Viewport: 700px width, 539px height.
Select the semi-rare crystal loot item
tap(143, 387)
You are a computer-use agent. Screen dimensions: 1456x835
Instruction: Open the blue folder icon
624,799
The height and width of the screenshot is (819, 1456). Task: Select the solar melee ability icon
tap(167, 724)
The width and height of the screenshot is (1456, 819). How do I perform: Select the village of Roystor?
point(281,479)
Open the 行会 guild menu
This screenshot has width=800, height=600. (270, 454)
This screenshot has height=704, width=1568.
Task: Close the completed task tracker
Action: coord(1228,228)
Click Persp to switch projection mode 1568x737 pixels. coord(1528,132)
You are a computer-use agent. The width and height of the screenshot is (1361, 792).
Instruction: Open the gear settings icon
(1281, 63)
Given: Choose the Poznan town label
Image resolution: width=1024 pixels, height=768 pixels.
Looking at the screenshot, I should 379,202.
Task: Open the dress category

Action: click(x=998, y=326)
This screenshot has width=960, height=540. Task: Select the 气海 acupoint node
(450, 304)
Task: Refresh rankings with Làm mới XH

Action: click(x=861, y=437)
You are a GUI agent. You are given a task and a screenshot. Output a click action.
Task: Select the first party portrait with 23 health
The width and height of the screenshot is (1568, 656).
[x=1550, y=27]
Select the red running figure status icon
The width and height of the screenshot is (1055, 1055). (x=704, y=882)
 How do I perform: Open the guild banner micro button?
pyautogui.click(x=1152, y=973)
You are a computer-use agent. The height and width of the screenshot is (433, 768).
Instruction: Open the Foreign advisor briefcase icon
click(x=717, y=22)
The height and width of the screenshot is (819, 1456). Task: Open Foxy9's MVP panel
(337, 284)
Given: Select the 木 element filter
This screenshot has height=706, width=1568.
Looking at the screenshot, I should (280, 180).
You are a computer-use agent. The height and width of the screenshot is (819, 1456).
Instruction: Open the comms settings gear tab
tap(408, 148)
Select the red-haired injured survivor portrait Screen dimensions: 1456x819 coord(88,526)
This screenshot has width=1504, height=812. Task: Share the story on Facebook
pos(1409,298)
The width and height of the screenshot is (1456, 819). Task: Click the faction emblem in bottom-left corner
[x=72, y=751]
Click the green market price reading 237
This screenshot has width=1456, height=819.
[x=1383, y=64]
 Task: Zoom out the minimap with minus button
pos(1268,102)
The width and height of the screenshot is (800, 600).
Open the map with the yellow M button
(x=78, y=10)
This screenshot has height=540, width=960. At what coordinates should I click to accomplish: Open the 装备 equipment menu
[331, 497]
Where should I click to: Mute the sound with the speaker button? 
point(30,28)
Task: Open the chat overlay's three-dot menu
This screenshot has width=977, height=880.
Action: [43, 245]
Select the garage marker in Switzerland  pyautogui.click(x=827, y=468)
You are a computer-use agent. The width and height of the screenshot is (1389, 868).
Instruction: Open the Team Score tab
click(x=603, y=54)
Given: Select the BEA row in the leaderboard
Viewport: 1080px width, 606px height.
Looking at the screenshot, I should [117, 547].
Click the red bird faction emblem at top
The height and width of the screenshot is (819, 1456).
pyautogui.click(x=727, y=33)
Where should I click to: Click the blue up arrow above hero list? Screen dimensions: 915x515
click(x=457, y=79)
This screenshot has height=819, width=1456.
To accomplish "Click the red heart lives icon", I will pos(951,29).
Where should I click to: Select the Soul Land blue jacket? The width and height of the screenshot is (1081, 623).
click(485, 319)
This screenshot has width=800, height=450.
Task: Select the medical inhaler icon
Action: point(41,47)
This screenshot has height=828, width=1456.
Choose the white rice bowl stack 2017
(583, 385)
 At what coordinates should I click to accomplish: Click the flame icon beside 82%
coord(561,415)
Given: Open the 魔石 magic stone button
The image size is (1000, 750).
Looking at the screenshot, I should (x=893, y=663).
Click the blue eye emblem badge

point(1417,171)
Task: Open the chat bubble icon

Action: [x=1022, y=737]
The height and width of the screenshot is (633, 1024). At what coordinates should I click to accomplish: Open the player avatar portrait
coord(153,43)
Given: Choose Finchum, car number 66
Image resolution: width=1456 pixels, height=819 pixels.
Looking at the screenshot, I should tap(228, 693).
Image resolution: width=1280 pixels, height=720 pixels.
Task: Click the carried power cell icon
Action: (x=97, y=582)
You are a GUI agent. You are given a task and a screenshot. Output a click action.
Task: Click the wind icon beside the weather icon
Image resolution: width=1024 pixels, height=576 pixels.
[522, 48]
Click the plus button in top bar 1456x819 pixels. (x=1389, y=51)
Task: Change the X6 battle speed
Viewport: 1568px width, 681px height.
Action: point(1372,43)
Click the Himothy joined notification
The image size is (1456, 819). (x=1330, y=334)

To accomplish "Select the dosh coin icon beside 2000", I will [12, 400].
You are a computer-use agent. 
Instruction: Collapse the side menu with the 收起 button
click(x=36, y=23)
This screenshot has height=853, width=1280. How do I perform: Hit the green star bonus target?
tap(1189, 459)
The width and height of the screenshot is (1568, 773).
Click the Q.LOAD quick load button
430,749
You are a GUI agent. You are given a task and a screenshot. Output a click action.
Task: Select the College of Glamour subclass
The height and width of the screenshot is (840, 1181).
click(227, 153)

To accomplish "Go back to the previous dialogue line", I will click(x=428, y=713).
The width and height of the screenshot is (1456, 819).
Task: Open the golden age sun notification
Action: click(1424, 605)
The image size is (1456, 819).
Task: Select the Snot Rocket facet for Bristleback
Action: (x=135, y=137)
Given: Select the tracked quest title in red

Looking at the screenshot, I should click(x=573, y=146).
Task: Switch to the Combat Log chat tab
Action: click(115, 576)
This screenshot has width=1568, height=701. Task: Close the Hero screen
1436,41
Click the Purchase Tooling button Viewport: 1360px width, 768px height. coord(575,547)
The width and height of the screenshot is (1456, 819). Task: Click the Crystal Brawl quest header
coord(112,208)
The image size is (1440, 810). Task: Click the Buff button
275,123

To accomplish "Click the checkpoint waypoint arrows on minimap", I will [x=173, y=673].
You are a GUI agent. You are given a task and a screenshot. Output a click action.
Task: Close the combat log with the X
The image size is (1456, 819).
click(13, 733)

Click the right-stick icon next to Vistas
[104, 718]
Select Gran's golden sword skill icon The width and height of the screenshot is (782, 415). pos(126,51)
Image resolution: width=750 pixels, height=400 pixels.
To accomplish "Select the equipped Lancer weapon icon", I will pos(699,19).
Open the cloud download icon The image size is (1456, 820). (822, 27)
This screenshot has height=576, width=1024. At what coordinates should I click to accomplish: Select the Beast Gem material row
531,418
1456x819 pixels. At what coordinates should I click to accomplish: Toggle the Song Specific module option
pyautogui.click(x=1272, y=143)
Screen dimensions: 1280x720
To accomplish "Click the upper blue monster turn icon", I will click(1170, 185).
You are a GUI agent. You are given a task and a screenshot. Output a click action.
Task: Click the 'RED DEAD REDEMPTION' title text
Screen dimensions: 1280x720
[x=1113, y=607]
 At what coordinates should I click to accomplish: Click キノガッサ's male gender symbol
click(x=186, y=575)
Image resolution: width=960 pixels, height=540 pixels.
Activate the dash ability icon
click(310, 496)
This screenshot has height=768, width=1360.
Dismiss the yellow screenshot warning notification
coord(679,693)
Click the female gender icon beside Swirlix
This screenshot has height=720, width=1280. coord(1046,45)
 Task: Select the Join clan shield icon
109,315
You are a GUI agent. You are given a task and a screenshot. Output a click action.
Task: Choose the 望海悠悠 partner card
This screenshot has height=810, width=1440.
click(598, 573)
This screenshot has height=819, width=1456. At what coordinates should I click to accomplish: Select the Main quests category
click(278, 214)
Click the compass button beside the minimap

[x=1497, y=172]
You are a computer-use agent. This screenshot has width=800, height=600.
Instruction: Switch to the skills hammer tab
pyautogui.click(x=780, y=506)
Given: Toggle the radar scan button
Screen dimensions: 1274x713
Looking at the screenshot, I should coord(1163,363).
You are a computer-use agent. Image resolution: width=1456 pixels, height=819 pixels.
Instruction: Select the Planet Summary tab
============
### [TO BE DONE]
Reproduce the listing above verbatim, starting at its first line and ending at the line containing "Action: coord(1228,228)", with both of those lines included.

### [REPLY TO THE EXERCISE]
Viewport: 700px width, 539px height.
Select the semi-rare crystal loot item
tap(143, 387)
You are a computer-use agent. Screen dimensions: 1456x835
Instruction: Open the blue folder icon
624,799
The height and width of the screenshot is (819, 1456). Task: Select the solar melee ability icon
tap(167, 724)
The width and height of the screenshot is (1456, 819). How do I perform: Select the village of Roystor?
point(281,479)
Open the 行会 guild menu
This screenshot has width=800, height=600. (270, 454)
This screenshot has height=704, width=1568.
Task: Close the completed task tracker
Action: coord(1228,228)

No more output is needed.